The audience with Germaine Greer at Arc was a great success with a huge mix of people turning out to spend an entertaining evening in the company of this controversial, acclaimed academic and broadcaster.

Though she is best known as a feminist icon and author of the groundbreaking book The Female Eunuch, her subject matter for the evening touched on a number of other issues.

Her love of nature crept in frequently and she recounted her recent meeting with the CPRE - "Just what are they protecting rural England from? People?" she asked incredulously.

Germaine also detailed how the prime minister of Australia publicly blasted her earlier this year for criticising Australians as "too relaxed to give a damn" in a newspaper article. She was unrepentant on that too.

And as for the male poets - well, as she told an academic conference recently - it's just male sexual display, no different from peacocks. Certainly a few feathers ruffled there then, too.

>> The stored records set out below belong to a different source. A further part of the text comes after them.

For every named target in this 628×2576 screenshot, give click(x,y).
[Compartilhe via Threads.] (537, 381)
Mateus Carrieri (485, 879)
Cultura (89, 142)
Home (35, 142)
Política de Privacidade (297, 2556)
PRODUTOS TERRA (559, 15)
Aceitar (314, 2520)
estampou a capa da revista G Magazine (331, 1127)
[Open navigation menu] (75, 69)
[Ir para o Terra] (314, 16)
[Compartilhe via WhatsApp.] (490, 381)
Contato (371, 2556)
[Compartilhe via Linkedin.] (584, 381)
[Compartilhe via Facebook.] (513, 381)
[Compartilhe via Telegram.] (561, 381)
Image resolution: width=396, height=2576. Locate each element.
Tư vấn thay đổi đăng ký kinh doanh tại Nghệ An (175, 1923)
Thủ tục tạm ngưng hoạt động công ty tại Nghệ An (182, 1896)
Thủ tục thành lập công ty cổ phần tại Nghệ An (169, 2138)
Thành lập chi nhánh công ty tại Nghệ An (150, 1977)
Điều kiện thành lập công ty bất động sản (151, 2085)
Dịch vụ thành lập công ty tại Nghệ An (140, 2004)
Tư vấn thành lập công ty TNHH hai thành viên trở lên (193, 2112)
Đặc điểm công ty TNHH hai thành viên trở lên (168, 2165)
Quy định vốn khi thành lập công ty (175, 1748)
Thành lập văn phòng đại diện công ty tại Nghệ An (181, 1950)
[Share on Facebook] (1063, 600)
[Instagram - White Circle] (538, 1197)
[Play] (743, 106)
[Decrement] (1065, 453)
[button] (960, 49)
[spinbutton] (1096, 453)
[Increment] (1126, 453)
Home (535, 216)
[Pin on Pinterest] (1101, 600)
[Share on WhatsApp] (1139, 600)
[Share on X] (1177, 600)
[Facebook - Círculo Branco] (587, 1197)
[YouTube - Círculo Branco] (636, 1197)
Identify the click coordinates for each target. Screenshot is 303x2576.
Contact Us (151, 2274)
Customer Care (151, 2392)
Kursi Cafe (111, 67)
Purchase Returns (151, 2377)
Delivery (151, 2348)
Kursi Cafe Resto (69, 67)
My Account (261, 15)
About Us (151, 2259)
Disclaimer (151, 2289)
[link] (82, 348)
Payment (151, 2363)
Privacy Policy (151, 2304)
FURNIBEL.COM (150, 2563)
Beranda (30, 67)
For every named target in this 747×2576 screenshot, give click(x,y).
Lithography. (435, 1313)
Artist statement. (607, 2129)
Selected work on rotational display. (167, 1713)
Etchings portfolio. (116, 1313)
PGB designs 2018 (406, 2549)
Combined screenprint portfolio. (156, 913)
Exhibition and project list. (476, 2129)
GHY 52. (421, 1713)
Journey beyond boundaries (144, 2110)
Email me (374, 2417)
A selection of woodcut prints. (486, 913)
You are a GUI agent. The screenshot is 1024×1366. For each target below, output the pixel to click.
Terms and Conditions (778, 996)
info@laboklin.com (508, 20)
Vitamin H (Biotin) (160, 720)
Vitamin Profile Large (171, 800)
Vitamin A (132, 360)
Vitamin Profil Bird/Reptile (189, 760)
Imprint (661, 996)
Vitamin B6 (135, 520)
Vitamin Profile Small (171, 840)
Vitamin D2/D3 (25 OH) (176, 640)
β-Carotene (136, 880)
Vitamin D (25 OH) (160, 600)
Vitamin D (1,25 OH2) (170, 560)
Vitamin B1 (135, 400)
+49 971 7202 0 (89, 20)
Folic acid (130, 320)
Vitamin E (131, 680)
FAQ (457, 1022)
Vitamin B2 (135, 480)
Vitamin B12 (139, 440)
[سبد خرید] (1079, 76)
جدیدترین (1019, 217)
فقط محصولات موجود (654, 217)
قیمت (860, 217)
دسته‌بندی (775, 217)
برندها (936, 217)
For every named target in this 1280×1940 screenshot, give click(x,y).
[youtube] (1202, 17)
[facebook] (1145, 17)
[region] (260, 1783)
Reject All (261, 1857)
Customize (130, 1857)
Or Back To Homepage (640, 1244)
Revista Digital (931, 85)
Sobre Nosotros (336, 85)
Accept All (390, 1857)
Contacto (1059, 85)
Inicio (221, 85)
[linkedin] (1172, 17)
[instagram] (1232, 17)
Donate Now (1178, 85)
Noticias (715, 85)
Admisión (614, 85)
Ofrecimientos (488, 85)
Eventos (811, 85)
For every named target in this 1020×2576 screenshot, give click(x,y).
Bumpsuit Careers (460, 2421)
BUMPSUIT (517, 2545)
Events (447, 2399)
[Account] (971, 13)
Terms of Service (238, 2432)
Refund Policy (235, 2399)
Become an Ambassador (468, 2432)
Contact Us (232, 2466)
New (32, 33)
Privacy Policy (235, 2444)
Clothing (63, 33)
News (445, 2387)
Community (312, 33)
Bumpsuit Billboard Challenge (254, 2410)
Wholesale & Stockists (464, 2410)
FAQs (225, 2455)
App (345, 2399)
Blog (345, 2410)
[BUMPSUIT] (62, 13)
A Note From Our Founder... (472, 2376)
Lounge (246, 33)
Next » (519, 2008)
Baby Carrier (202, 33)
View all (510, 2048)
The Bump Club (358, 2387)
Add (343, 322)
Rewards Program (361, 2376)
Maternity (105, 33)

This performance wasn't the usual empowering rant we have come to expect from this outrageous, intelligent, articulate woman - but was still an enjoyable, thought-provoking evening.

Michelle Hedger

Out of Order, Darlington

Civic Theatre

RAY Cooney's excellent Westminster farce features Giles Watling, Paul Shane and Vicki Michelle in a tale about a blustering Labour MP attempting an assignation with Michael Howard's curvy blonde secretary. The evening starts well but goes into decline when the would-be adulterers discover a body half-in and half-out of their bedroom window.

When you're in a hole, the saying goes, stop digging - but Richard Willey MP is a close aide of Tony Blair and can't leave well enough alone. He enlists the aid of his Private Secretary George Pigden, who has an invalid mother looked after by a fiery nurse, and so it goes on, with Willey getting himself tangled up in a tissue of lies.

The play has all the hallmarks of British farce: the cupboard door keeps swinging open to reveal the body, the curvy blonde loses most of her clothes, the hunky husband swans about in a tiny towel, which comes adrift to expose his bare bottom - very nice, too.

There's a trend that began in pantomime and now seems to be creeping into mainstream performances, for actors to appear so helpless with laughter at their own antics that they are unable to continue with their lines. This used to be amusing, even endearing, for the audience but it happens too often in this production and becomes irritating. Comedy is much funnier if the cast takes it seriously.

Having said that, if the cast had a good time, the audience did too. I particularly enjoyed Patric Kearns' performance as The Body, and Terry O'Sullivan as The Waiter.